Kristen A. Keefe
Professor of Pharmacology and Toxicology
Brain and Behavior
Neurobiology of Disease
B.S. 1984, Case Western Reserve University; M.S. 1989, University of Pittsburgh; Ph.D. 1992, University of Pittsburgh; Post-doctoral fellow 1992-1995, NIMH
Pharmacology of neurological and neuropsychiatric disorders, including drug abuse and addiction. Normal and pathological functions of the basal ganglia
My laboratory is interested in the functional neuroanatomy of the basal ganglia, a group of subcortical nuclei in the brain involved in the control of movement and cognition, including habit formation and procedural learning. The importance of the basal ganglia for normal behavior is highlighted by the profound deficits observed in patients with Parkinson's disease, Huntington's disease, schizophrenia, and drug addiction — diseases that are associated with dysfunction in the basal ganglia. Our work determines the influence of both endogenous and exogenous chemicals on the function of neurons in the basal ganglia in an attempt to better understand 1) the role that glutamate (via NMDA receptors) and monoamines (dopamine and serotonin) play in regulating the activity of basal ganglia nuclei, 2) the mechanisms by which drugs of abuse produce long-term alterations in basal ganglia function, and 3) the mechanisms by which the function of the basal ganglia can be beneficially altered by drugs to better treat sequelae associated with dysfunction in these nuclei.
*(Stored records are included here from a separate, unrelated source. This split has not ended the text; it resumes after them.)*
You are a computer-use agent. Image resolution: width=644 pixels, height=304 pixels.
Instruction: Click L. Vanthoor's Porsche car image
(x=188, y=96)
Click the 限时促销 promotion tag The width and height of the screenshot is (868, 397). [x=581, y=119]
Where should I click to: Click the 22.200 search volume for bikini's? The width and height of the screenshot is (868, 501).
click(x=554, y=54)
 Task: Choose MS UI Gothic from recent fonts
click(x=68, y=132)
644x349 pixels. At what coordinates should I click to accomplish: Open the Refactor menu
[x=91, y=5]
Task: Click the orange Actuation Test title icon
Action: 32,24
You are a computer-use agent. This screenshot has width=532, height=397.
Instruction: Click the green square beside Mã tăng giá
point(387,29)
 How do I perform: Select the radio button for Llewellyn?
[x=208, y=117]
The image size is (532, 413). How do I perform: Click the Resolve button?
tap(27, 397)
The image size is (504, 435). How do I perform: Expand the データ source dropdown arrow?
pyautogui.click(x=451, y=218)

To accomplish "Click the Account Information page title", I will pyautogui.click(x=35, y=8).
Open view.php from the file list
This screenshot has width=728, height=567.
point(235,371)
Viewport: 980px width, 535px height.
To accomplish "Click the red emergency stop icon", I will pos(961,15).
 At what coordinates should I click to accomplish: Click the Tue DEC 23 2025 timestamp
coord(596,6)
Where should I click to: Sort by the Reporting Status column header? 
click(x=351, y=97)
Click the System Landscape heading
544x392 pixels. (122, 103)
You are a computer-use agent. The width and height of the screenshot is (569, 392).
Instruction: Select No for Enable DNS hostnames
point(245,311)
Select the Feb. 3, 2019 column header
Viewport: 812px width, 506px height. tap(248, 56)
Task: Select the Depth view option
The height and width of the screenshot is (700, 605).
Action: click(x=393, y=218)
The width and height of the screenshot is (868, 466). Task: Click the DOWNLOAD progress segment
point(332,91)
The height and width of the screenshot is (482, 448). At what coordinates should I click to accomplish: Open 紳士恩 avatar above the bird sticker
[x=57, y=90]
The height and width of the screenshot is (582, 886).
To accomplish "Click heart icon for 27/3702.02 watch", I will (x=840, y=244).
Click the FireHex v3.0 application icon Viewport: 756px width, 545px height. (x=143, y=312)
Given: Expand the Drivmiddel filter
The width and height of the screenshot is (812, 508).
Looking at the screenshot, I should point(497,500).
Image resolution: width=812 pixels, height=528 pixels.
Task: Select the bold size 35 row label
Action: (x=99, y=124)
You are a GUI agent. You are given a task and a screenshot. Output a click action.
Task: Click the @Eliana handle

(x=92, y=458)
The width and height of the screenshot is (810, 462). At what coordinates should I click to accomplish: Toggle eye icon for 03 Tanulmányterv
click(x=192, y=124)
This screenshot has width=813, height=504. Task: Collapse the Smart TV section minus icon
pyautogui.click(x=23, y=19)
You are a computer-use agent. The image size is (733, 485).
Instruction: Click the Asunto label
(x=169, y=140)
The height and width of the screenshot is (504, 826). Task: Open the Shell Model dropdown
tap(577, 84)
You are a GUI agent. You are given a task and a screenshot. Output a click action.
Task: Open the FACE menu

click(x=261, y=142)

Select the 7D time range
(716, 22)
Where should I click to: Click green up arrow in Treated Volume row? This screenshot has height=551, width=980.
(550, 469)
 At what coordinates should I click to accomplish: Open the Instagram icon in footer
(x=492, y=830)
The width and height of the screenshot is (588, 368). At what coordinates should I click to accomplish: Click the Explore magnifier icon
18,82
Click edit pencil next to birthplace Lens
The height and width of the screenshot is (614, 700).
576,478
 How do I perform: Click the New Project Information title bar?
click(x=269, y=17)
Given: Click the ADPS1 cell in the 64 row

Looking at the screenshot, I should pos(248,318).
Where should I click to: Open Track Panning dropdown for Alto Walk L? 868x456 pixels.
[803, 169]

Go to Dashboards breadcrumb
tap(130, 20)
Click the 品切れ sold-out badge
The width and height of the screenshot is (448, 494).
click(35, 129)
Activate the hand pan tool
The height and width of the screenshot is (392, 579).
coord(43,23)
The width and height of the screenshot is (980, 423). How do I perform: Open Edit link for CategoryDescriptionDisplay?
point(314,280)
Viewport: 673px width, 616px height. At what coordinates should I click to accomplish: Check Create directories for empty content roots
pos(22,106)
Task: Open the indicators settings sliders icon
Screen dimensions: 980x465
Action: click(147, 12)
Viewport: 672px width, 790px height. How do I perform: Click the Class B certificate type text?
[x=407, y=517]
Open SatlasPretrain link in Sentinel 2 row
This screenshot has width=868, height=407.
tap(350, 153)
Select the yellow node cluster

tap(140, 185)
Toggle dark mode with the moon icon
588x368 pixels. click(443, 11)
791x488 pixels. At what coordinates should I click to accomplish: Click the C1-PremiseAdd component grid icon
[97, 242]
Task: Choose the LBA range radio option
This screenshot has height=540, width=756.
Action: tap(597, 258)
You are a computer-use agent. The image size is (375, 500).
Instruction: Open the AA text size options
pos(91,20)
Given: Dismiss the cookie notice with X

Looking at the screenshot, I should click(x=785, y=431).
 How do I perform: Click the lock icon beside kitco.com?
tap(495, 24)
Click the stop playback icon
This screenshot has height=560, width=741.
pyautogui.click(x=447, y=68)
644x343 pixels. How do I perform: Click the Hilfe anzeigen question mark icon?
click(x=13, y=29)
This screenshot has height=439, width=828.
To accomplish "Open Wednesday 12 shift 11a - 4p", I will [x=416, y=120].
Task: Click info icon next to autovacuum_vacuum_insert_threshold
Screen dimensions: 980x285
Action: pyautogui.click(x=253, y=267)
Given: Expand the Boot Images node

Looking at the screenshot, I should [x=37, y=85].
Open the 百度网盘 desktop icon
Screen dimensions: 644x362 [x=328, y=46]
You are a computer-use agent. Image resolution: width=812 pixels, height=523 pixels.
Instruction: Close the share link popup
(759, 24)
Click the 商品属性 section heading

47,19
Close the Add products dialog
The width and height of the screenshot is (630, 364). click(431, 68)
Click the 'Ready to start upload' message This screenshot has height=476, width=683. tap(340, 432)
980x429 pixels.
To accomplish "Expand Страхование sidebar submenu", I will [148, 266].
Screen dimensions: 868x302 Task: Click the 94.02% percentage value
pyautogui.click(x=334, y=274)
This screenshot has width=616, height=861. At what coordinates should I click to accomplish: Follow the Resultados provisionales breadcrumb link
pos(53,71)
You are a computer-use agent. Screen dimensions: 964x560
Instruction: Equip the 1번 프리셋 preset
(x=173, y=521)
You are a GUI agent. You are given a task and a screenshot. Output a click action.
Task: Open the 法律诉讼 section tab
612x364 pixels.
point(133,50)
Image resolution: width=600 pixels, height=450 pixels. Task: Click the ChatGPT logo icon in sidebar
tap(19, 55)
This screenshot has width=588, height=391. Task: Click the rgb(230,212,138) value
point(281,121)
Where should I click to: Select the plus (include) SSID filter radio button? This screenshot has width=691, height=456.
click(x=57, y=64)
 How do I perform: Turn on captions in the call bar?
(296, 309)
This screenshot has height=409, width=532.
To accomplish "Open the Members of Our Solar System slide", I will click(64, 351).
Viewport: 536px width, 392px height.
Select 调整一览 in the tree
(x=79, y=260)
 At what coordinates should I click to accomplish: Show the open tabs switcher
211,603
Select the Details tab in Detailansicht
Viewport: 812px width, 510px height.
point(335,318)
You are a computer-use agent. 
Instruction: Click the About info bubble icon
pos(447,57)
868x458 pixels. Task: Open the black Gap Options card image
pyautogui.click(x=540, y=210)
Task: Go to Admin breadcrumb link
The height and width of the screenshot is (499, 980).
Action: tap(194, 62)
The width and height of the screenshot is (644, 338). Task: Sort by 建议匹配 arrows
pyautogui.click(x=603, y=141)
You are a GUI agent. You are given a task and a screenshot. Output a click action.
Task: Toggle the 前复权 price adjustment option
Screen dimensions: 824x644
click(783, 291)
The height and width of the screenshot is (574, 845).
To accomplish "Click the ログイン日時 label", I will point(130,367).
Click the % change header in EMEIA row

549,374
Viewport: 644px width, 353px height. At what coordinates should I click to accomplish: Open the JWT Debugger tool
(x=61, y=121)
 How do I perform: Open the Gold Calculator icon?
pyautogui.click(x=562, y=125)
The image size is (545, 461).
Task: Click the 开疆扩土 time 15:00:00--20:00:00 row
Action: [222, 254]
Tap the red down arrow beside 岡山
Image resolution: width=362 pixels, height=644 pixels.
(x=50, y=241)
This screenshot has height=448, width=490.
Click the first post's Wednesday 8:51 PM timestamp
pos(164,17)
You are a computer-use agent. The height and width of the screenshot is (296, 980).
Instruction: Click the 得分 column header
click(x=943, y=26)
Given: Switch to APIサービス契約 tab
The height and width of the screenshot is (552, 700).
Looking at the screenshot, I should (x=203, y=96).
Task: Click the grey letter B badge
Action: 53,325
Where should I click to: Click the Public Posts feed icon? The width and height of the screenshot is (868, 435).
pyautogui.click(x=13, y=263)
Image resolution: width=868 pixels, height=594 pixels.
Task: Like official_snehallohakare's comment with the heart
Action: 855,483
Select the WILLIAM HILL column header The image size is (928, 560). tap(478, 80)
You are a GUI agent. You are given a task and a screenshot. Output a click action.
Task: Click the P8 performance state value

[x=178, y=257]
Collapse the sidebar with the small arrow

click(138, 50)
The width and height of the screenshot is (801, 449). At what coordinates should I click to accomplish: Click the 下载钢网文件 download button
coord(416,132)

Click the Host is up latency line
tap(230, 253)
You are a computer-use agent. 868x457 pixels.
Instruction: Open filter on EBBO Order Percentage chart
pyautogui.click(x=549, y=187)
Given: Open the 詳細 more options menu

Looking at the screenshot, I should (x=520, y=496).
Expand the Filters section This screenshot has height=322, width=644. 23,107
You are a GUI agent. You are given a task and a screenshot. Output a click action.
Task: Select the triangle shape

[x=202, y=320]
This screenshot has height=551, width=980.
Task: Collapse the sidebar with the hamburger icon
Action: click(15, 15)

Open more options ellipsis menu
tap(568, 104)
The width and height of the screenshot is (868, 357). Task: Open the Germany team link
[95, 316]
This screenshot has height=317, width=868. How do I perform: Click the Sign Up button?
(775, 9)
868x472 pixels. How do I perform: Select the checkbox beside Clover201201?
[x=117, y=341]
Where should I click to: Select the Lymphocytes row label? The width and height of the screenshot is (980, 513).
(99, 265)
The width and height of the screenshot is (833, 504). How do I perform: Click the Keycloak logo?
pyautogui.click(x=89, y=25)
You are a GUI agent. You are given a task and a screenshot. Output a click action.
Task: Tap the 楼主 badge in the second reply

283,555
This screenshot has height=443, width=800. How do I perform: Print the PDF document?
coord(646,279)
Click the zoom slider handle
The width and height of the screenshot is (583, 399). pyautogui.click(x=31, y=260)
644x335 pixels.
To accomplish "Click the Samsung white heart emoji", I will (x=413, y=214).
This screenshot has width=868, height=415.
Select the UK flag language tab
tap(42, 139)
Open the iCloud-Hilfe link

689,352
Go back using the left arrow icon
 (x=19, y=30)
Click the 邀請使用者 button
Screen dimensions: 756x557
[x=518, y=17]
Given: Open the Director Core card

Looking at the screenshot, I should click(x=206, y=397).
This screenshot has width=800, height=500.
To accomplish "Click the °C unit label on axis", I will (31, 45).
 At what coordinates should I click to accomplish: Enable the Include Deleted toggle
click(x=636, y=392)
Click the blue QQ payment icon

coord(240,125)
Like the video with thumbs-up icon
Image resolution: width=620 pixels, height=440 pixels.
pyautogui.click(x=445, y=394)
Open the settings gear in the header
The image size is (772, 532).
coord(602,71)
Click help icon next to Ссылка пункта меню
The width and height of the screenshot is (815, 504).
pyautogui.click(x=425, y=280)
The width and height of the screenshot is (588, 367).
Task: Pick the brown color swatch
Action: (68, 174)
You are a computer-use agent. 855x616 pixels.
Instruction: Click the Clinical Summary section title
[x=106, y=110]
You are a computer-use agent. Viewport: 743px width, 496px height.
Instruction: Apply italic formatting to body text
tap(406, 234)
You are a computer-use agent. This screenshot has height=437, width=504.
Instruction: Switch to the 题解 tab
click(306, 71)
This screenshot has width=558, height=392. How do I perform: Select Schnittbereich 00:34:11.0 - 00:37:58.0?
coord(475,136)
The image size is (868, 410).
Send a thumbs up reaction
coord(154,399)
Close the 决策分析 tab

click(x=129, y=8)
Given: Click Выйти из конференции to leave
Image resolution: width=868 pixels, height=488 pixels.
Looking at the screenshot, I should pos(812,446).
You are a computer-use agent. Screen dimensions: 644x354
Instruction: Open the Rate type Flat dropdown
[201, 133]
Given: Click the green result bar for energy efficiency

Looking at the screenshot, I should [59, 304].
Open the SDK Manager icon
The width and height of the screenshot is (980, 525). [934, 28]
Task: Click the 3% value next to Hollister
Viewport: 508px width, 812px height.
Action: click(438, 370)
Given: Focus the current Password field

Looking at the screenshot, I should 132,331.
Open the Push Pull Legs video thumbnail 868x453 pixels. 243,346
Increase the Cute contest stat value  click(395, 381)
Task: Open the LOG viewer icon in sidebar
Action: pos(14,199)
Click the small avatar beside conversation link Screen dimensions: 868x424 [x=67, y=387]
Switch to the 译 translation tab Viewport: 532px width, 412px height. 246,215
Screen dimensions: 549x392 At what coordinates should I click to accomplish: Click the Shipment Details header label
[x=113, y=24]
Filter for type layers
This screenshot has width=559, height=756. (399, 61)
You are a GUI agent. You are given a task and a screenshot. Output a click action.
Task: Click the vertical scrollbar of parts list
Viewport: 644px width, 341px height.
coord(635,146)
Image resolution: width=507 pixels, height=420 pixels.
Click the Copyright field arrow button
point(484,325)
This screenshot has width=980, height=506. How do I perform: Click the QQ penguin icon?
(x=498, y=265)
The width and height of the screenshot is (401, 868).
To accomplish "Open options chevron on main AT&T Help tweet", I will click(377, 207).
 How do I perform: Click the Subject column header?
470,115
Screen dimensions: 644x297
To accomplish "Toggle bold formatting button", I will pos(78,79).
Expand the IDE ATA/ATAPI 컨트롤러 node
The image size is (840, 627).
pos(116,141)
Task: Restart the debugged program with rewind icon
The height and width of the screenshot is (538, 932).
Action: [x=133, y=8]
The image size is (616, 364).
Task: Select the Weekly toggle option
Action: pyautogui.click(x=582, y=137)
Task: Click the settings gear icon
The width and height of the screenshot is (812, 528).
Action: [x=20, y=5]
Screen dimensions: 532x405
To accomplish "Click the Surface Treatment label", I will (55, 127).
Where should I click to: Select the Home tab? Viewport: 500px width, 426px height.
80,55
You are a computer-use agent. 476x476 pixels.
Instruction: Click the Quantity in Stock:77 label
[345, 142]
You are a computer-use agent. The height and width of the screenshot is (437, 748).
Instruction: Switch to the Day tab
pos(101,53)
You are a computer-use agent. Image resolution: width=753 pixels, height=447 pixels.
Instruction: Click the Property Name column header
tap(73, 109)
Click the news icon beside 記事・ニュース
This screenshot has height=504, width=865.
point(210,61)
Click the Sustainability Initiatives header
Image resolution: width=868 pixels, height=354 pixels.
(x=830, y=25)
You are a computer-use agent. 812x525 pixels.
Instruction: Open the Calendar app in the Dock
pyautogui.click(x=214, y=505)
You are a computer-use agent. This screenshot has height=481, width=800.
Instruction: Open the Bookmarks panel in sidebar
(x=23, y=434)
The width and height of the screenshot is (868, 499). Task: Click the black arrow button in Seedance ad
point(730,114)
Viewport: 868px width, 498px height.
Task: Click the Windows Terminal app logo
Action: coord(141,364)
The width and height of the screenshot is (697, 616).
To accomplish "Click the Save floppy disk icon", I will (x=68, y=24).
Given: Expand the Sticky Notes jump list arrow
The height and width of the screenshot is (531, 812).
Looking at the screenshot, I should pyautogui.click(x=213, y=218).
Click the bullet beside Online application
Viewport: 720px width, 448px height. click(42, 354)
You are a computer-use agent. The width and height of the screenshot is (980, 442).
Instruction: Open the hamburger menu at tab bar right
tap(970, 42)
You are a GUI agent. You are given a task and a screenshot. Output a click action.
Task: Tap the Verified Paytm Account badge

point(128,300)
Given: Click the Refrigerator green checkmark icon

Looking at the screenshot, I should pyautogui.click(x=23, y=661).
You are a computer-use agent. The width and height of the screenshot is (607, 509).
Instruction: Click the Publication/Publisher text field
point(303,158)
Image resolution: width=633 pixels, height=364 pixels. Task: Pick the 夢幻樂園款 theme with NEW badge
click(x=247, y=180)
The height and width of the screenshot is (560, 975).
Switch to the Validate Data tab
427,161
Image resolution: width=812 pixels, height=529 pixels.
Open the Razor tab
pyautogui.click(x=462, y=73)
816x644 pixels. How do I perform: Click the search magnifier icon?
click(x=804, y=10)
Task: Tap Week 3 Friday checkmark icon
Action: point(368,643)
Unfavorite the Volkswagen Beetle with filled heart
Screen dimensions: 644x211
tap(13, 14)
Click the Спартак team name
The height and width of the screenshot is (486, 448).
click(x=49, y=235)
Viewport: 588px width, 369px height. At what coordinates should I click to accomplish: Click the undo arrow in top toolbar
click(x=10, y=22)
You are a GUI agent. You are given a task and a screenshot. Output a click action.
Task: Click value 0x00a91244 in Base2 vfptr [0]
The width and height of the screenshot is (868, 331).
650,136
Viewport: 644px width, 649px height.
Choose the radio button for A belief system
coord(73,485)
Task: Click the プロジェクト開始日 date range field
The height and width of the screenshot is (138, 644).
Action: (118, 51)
We use numerous techniques to examine basal ganglia function including: 1) in vivo microdialysis; 2) in situ hybridization histochemistry; 3) immunohistochemistry; 4) in vitro, whole-cell patch-clamp electrophysiology; 5) behavioral analyses.
Coupling these techniques, we can begin to understand how neurotransmitters and drugs acutely affect the function of basal ganglia neurons and the neuroadaptive changes that occur in response to neural injury in the basal ganglia and exposure to therapeutic and abused drugs.